1. 3
  1.  

  2. 1

    I wonder how this is different from the existing NAS CG conjugate gradient benchmark. From what I can tell, it might be mostly packaging and license?

    Also, while the slides are pretty readable, I was a little curious what exact points they were trying to make on the slides with results. The first one is clear though- always entertaining to see the difference between peak flops and app performance. Less than one percent of peak!

    1. 2

      I wonder how this is different from the existing NAS CG conjugate gradient benchmark. From what I can tell, it might be mostly packaging and license?

      After reading your comment I got curious about this myself and did a little hunting. From the original paper on HPCG[0]:

      The NAS Parallel Benchmarks (NPB) [3] include a CG benchmark. It shares many attributes with what is propose here. Despite the wide use of this benchmark, it has the critical flaw that the matrix is chosen to have a random sparsity pattern with a uniform distribution of entries per row. This choice has led to the unfortunate result that a two-dimensional distribution of the matrix is optimal. Therefore, computation and communication patterns are non-physical. Furthermore, no preconditioning is present, so the important features of local sparse triangular solve is not represented and is not easily introduced, again because of the choice of a non-physical sparsity pattern. Although NPB CG has been extensively used for HPC analysis, it is not appropriate as a broad metric for our effort.

      Also, while the slides are pretty readable, I was a little curious what exact points they were trying to make on the slides with results.

      This is always the problem with a “bare” slide-deck. :P I think they’re mostly trying to show results on clusters that have well-known perf results in the HPC community, but it’s definitely hard to tell.

      Though I thought slide 34, which showed the substantial the improvement from tuning on the K computer, was also interesting. I’d be curious how much tuning is necessary to get good perf on HPCG vs HPL… that might have some bearing on its future adoption.

      [0] http://www.sandia.gov/~maherou/docs/HPCG-Benchmark.pdf

      1. 1

        Interesting, thanks for digging. That proposal you linked is shorter and more readable than I expected :)

        So it sounds like NAS CG is more synthetic and un-representative than I would’ve thought. That’s interesting.
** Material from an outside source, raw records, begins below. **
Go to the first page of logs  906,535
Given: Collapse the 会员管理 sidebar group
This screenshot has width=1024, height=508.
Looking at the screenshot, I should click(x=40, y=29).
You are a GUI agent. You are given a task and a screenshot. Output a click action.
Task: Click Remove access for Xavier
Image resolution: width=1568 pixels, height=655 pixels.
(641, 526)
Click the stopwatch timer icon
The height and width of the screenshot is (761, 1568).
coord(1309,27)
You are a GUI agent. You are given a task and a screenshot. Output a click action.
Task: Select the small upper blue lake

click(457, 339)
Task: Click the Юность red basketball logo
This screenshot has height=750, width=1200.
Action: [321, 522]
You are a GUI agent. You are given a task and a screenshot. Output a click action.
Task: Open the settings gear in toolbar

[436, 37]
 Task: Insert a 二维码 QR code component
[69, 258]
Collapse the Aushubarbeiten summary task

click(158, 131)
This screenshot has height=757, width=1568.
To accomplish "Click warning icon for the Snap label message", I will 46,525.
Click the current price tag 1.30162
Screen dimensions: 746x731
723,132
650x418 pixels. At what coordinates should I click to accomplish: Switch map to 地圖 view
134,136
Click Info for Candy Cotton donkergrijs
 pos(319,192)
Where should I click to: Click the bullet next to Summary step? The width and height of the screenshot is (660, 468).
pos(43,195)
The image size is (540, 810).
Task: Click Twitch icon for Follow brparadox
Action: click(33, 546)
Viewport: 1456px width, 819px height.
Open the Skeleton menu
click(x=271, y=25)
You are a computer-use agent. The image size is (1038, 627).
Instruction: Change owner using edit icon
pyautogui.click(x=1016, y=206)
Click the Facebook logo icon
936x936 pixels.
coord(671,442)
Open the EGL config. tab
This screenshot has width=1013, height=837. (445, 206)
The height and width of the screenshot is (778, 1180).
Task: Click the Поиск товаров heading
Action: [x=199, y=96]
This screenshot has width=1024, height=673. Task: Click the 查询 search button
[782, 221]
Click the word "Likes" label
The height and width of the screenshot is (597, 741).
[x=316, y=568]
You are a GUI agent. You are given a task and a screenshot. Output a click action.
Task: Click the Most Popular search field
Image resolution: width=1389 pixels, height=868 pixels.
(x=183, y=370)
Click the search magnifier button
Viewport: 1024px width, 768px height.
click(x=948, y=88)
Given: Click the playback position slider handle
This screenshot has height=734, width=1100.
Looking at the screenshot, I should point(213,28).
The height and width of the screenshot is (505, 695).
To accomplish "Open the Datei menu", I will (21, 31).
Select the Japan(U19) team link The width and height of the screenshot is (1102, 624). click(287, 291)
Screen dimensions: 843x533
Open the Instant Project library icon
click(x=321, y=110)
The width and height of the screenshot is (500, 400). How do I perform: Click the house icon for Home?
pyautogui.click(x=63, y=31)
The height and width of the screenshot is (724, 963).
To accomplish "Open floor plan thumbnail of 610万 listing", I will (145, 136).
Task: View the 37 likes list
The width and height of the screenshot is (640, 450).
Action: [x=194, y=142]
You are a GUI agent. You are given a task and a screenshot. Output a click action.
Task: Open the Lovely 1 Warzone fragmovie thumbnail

        That reminds me that a totally impossible but really interesting study I always used to dream of doing is to go through the back literature and look for any results that depend on suspect benchmarks, and attempt to reproduce the results with real workloads. It’d be like that recent drug study that went back and reviewed old results: Economist: “Trouble at the lab”. Maybe I’m a pessimist, but I’d expect trouble at the computer lab too…

        I was always fond of the “Flash vs. Simulated Flash” paper for the same kind of reason. Wish there was a forum for more things like that.